8. "I love us being this, Mas. I love us."

28 4 20
                                    

Kaluna

Di era jobless begini, aku kudu extra mengirit pengeluaran. Tidak mungkin untuk kebutuhan pribadi aku masih menengadahkan tangan minta Mama atau Papa. Setidaknya kebutuhan domestikku sendiri tetap aku yang bertanggung jawab.
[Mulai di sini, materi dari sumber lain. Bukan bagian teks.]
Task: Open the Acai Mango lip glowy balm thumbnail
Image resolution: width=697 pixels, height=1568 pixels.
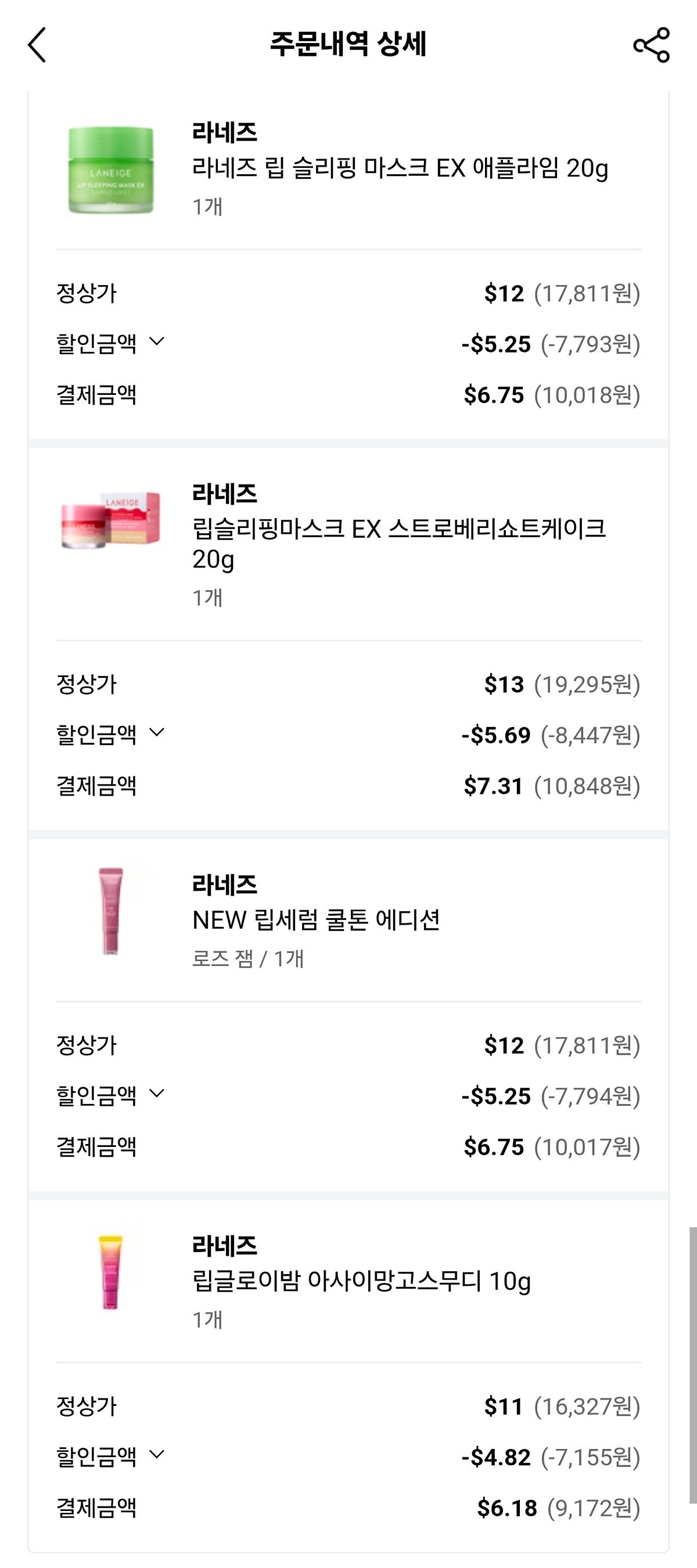Action: (x=111, y=1272)
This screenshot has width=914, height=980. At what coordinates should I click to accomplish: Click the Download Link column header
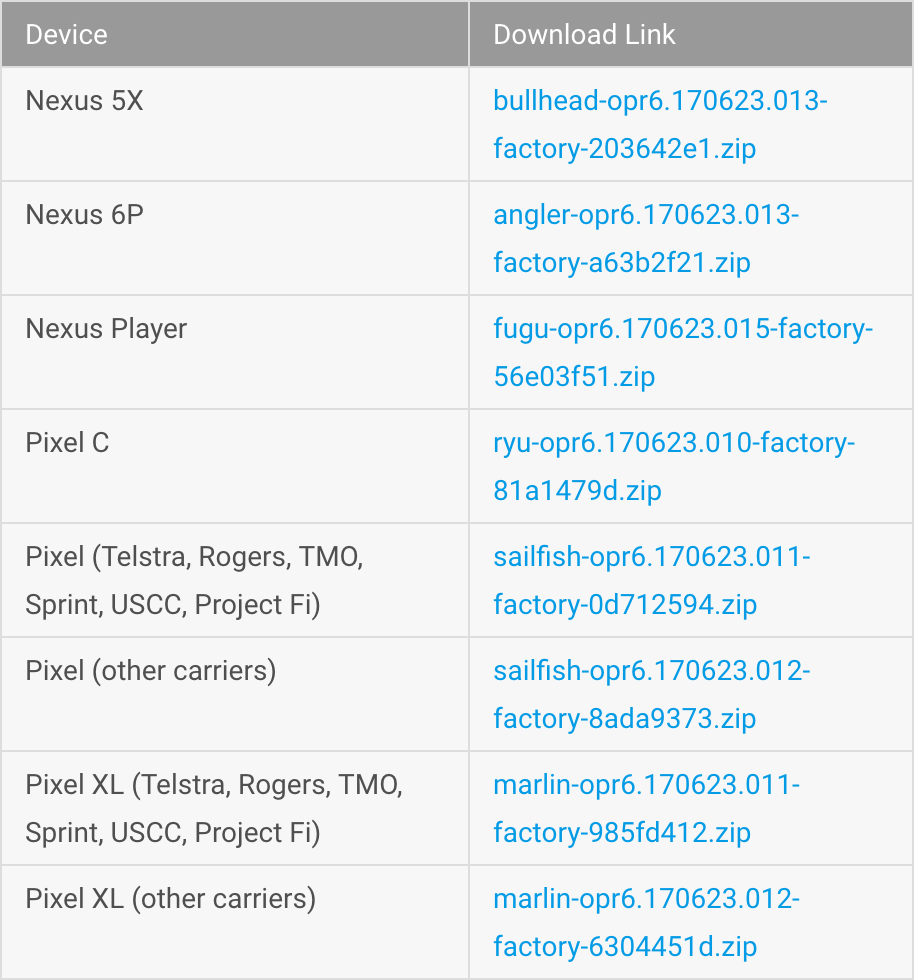[584, 33]
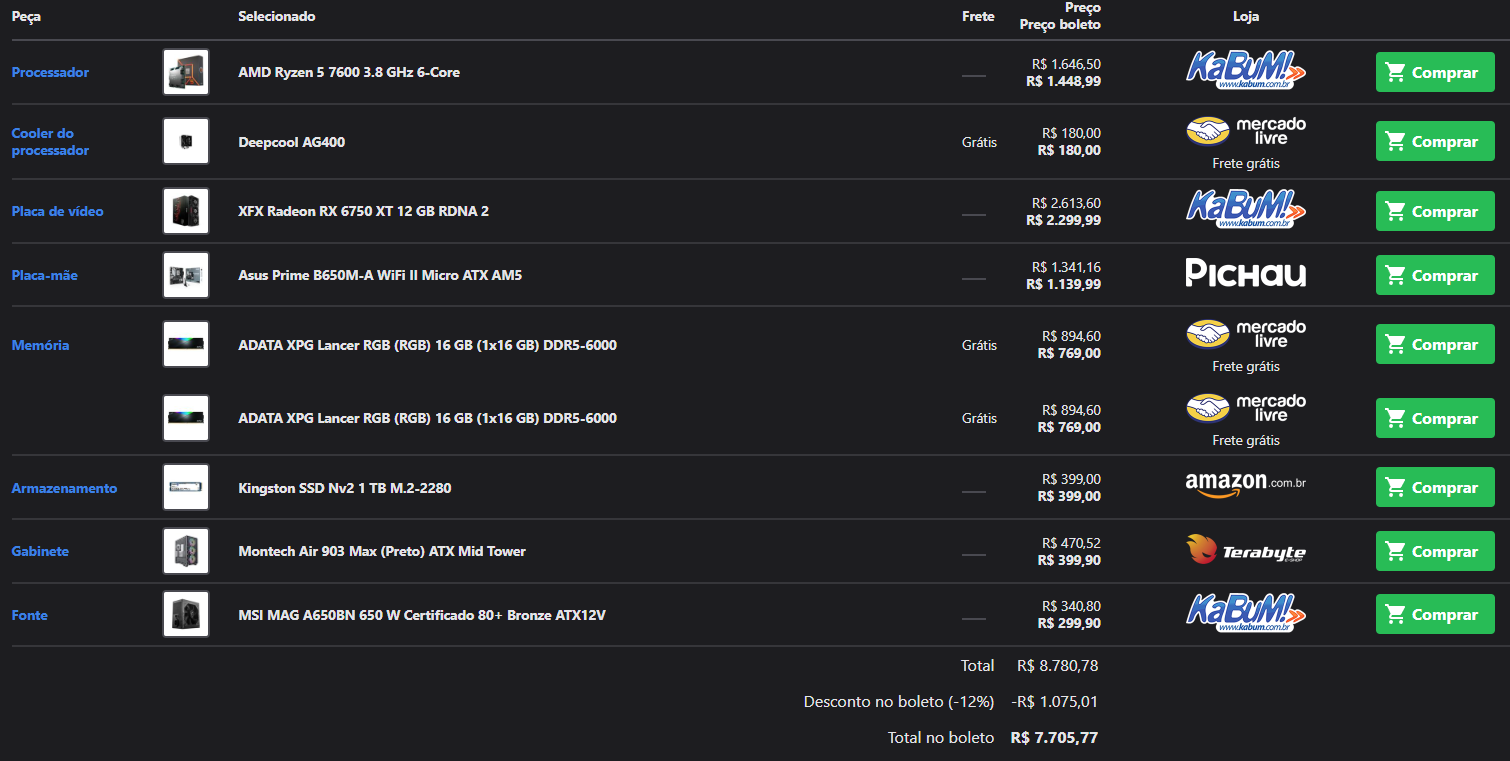Open the Asus Prime B650M-A WiFi II product name

tap(380, 275)
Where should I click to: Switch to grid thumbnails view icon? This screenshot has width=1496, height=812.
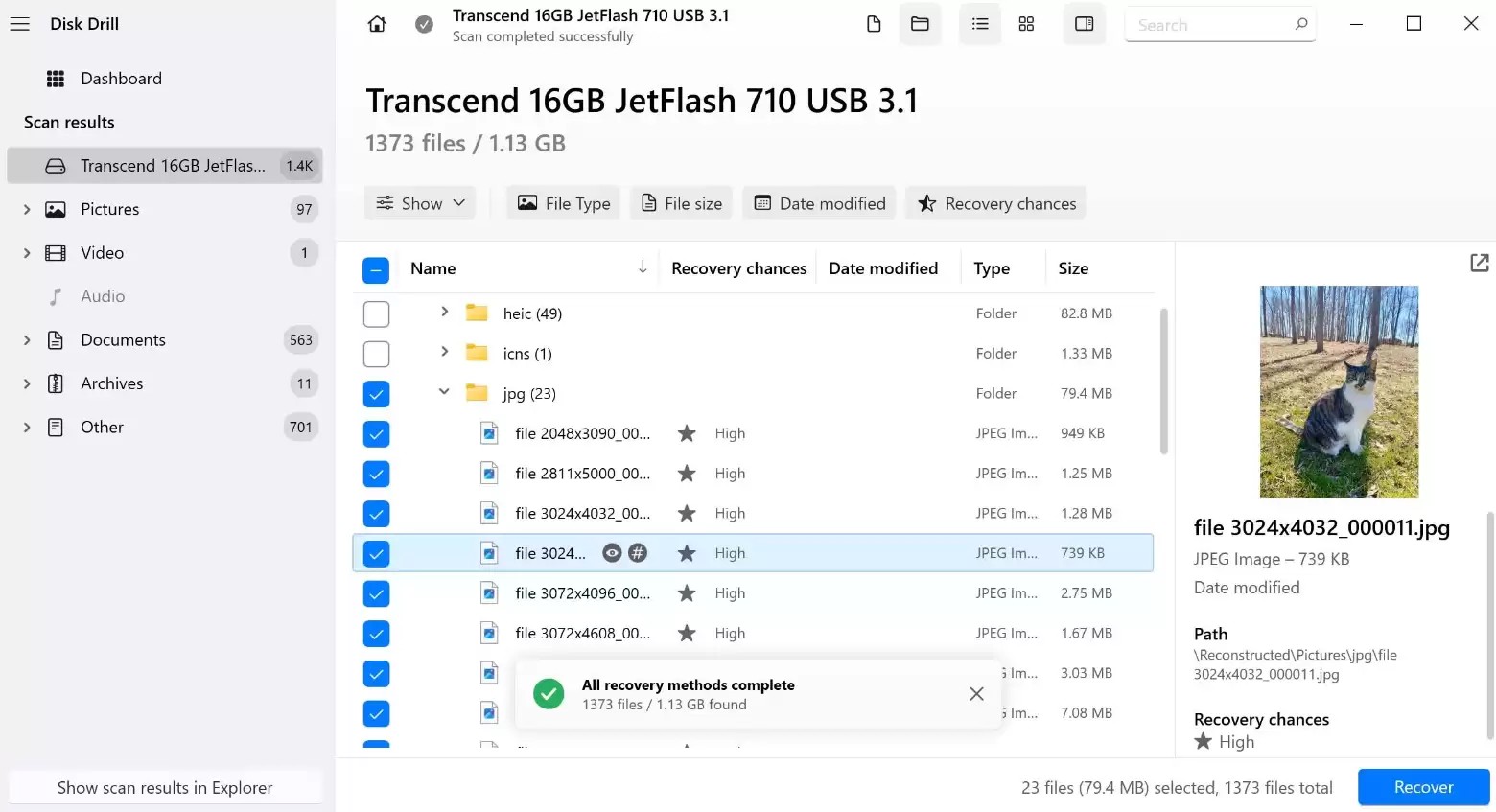tap(1026, 24)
"Halo. Kamu di mana sekarang, Kal?"

"Saya masih di kantor penerbit sekarang. Kalau ketemuan di rumah aja, gimana?"

"Oke. Kabarin aja kalau sudah di rumah, sekarang saya siap-siap dulu."

Dan, voila! Di sinilah kami. Duduk manis di ruang tamu, satu jam setelah obrolan singkat di telepon tadi.

Sepuluh menit sudah kami hanya saling lempar pertanyaan basa-basi seputar kegiatan hari ini. Bagaimana kerjaan Baskara? Bagaimana progress tulisanku? Namun, sama sekali tidak nyerempet ke alasan kenapa aku sampai meminta waktunya malam ini.

Aku sendiri jadi bingung harus dari mana cerita tentang biaya di penerbit. Setelah mandi tadi, aku jadi merasa sepertinya kurang etis kalau membahas keuangan bahkan dengan orang yang aku tidak tahu statusnya dia apa bagiku sekarang.

"Mas Baskara waktu pertama kali mau dikenalin ke saya, nggak ada protes ke Ibu atau Bapak?" tanyaku akhirnya masuk ke topik yang lebih relate untuk kami berdua.

Baskara tersenyum lebar sambil menggaruk pelipisnya. "Bukan protes lebih tepatnya, shock aja."

"Ya, kan? Hari gini masih ada cara begini."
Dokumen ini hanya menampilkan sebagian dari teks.